Texto fornecido
As palavras, essas eram o mais denotativas possível, mas sensatamente mascaradas de metáforas.
O final era previsível, aliás quase que anunciado no começo da peça.
De qualquer forma, quando o pano caiu, a minha tristeza foi sincera. Nem pude ir ao camarim conhecer o actor.
Só queria dizer: obrigada.

Ensaio pela "humanidade"




Hoje foi um dia como muitos outros. Dentro de uma sala de aula, o tempo flui ao ritmo da vontade da professora e das dúvidas, quase sempre pertinentes, dos alunos.


Ora bem, estávamos então no meio de uma dissertação linguística, só porque me apeteceu e posso, quando um braço se levantou. Sim? - perguntei. Diz o meu lindinho: Professora (não gosto da abreviatura!), agora "humanidade" vai passar a escrever-se sem "h"?
Fiquei sem palavras. Repeti-a, na tentativa de ganhar tempo para uma resposta. Confesso que já li muito sobre o novo acordo ortográfico. Quedas de consoantes mudas, indiferenças entre maiúsculas e minúsculas em alguns casos, simplificações do hífen, supressões do acento circunflexo...enfim, sou uma pessoa que gosta de se manter informada.
Mas, perante aquela inocente pergunta, resolvi dar uma inocente resposta: Não sei! Foi o caos...não pela resposta da professora, na assunção/assumpção (um purismo, de revolta) da sua ignorância (estão preparados para algumas pequenas falhas na minha sabedoria), mas pelo ridículo da imagem desfigurada da palavra. Fica mal! diziam...nem parece a mesma!
Claro que sei a resposta...contudo, este pequeno dilema, de uma simples aula, é pretexto para um breve comentário.

Não basta tudo o que de negativo temos feito da nossa Humanidade, só faltava mesmo despi-la do H, para que a acção destruidora do Homem se mostrasse na sua plenitude, despojando a dita da sua dignidade.




Personagens



Neste incomparável palco da existência, vamos calmamente representando os nossos papéis. São vários os que nos dão...são tantos os que criamos. A peça vai decorrendo e as personagens, pensadas em jeito de modeladas, não são mais do que personagens-tipo!
Hoje, apetece-me falar de actores. Esses que, sem saber, compuseram o meu papel. Tive a sorte, ou quem sabe, o destino, de ter sido aluna de grandes poetas. Assisti a aulas do grande David Mourão Ferreira, fui aluna contestatária de Joaquim Manuel Magalhães, bebi todas as palavras do inexplicável Mário Dionísio. Todos grandes actores. Mestres, enfim, da palavra.
Contudo, o mais marcante nem foi meu professor. Foi convidado, um dia, para dar uma aula no grande Anfiteatro da FL da UL.
António Lobo Antunes...fico sem palavras para descrever essa emoção vivenciada pela partilha de um espaço, de gostos, de palavras.
Ora, há pouco, estava calmamente a pôr a leitura em dia, quando cheguei a mais uma crónica do actor referido. Registo duas frases: "Sou isto, assim desde o início, serei certamente isto até ao fim." e "Que lugar-comum sou."

Tarefa
Liste todas as mudanças do novo acordo ortográfico citadas no texto acima.

Dados
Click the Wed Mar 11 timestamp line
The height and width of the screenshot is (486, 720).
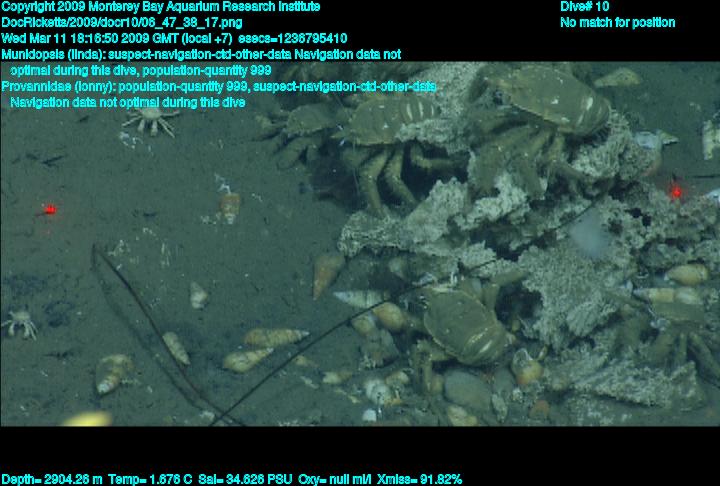pos(174,38)
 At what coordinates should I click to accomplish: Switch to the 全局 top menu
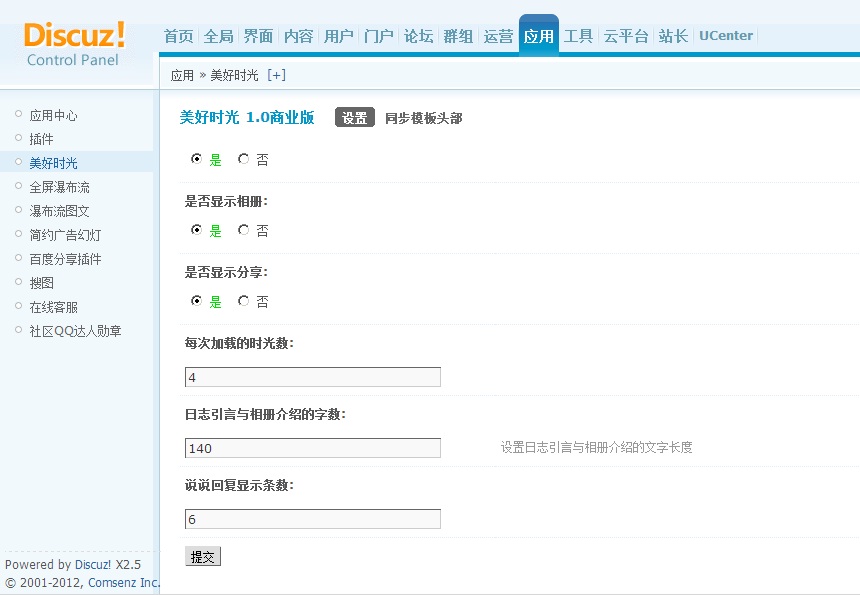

Resposta certa
- Quedas de consoantes mudas
- Indiferenças entre maiúsculas e minúsculas em alguns casos
- Simplificações do hífen
- Supressões do acento circunflexo